Павлу Михайловичу не все нравилось в полотнах, над которыми работал Репин. В частности, ему казалась надуманной поза царевны Софьи в картине «Царевна Софья Алексеевна через год после заключения ее в Новодевичьем монастыре, во время казни стрельцов и пытки ее прислуги в 1698 году», и он просил несколько переменить ее.
Картина, возможно задуманная не без влияния Сурикова (тот работал над своими «Стрельцами»), явно не задалась Репину. Он, казалось, искал крови, эффекта.

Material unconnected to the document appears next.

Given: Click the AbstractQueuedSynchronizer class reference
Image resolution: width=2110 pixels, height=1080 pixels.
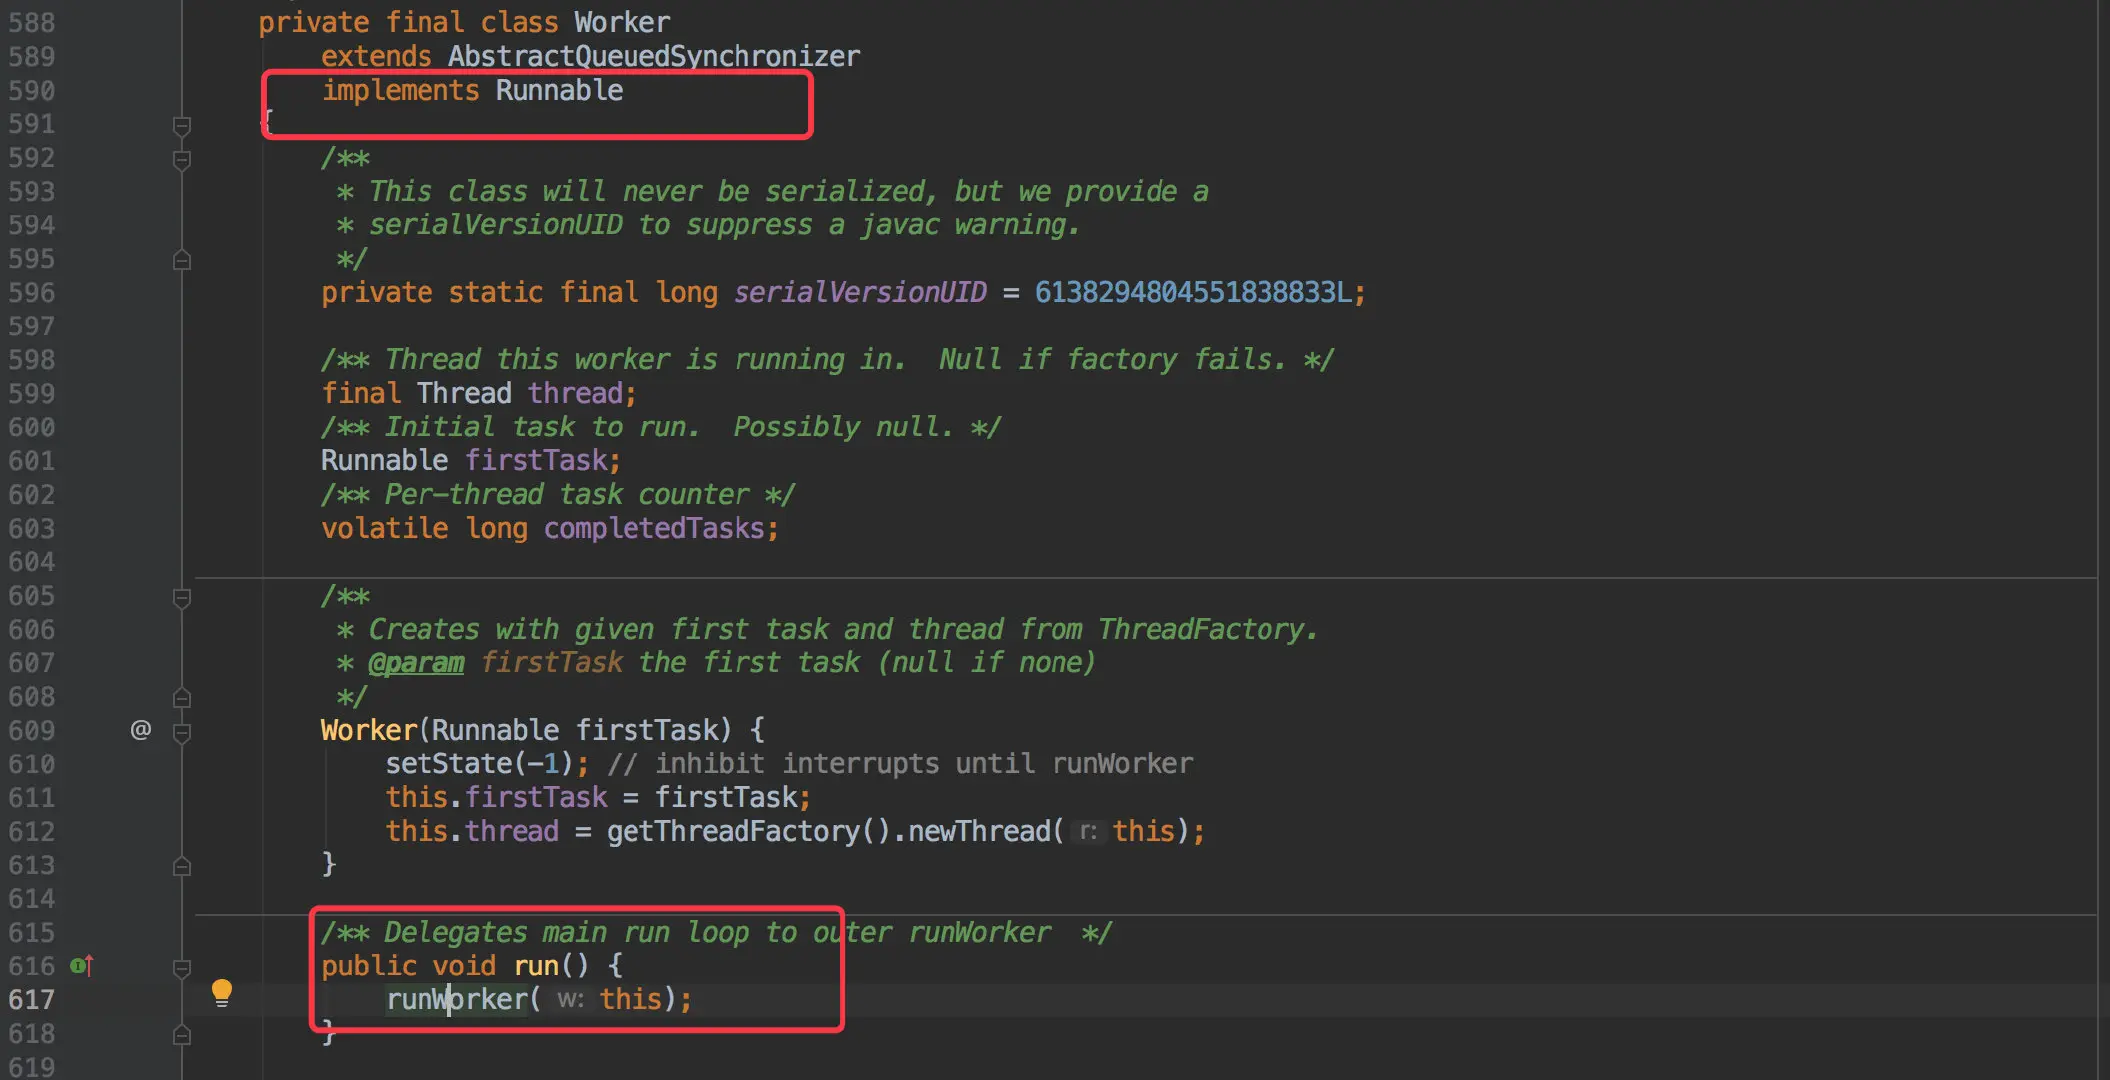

«Я когда „Стрельцов“ писал — ужаснейшие сны видел: каждую ночь во сне казни видел. Кровью кругом пахнет. Боялся я ночей, — вспоминал В. И. Суриков. — Проснешься и обрадуешься. Посмотришь на картину. Слава Богу, никакого этого ужаса в ней нет. Все была у меня мысль, чтобы зрителя не потревожить. Чтобы спокойствие во всем было. Все боялся, не пробужу ли в зрителе неприятного чувства. Я сам-то свят, — а вот другие… У меня в картине крови не изображено и казнь еще не начиналась. А я ведь это все — и кровь, и казни в себе переживал. „Утро стрелецкой казни“: хорошо их кто-то назвал. Торжественность последних минут мне хотелось передать, а совсем не казнь.

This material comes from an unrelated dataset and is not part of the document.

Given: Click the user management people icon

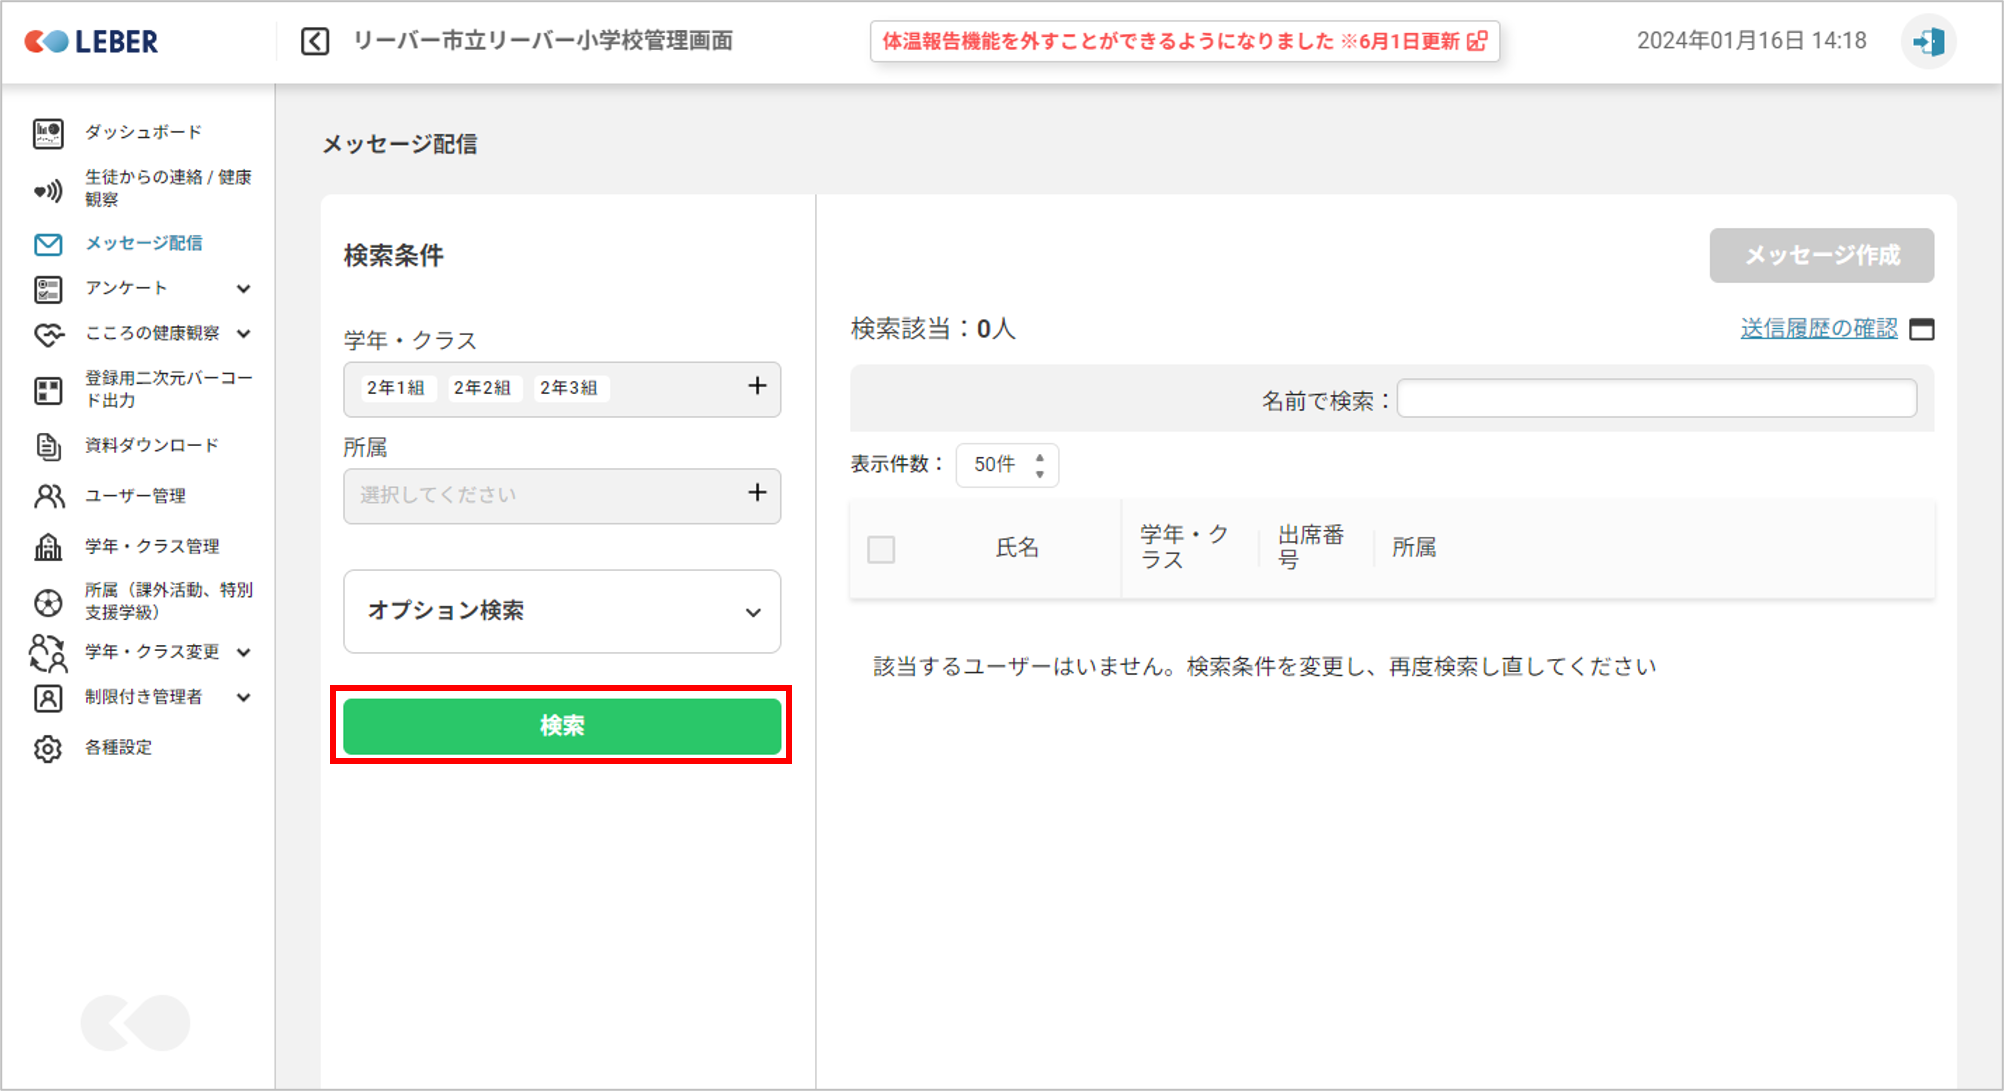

Помню, „Стрельцов“ я уже кончил почти. Приезжает Илья Ефимович Репин посмотреть и говорит: „Что же это у вас ни одного казненного нет? Вы бы вот здесь хоть на виселице, на правом плане, повесили бы“.
Как он уехал, мне и захотелось попробовать. Я знал, что нельзя, а хотелось знать, что получилось бы. Я и пририсовал мелом фигуру стрельца повешенного. А тут как раз нянька в комнату вошла, — как увидела, так без чувств и грохнулась.
Еще в тот день Павел Михайлович Третьяков заехал: „Что вы, картину всю испортить хотите?“ — „Да чтобы я, — говорю, — так свою душу продал!.. Да разве так можно?“»
Сам Репин не побоялся крови и за окном кельи, в которой находилась царевна Софья, повесил-таки стрельца.
Даже Мусоргский, с любовью относившийся к Репину, резко отозвался о картине.
«Правительница Софья могла и умела делать то, — писал он Стасову, — чего в картине нашего друга я не видел: моя мечта звала меня к толстоватенькой женщине, не раз испытавшей жизнь без прописей, а увидел я петру-схожую бабу злую, но не озлобленную, бабу огромную, но не маленькую, бабу не толстоватенькую, а всю расплывшуюся до того, что при ее огромной величине (по картине) зрителям было мало места — мне казалось… Зачем наш друг, художник первоклассный, не захотел поучиться у современников Софьи прежде предприятия его картины? Если бы она, т. е. Софья, из опочивальни вошла в молитвенную келью и, увидев братнии безобразия, как тигрица кинулась бы к окну и отвернулась, а глаза ее сошлись бы у самой переносицы и застыли и она бы застыла сама с зачугуневшими кулаками, — я понял бы художника, я узнал бы Софью».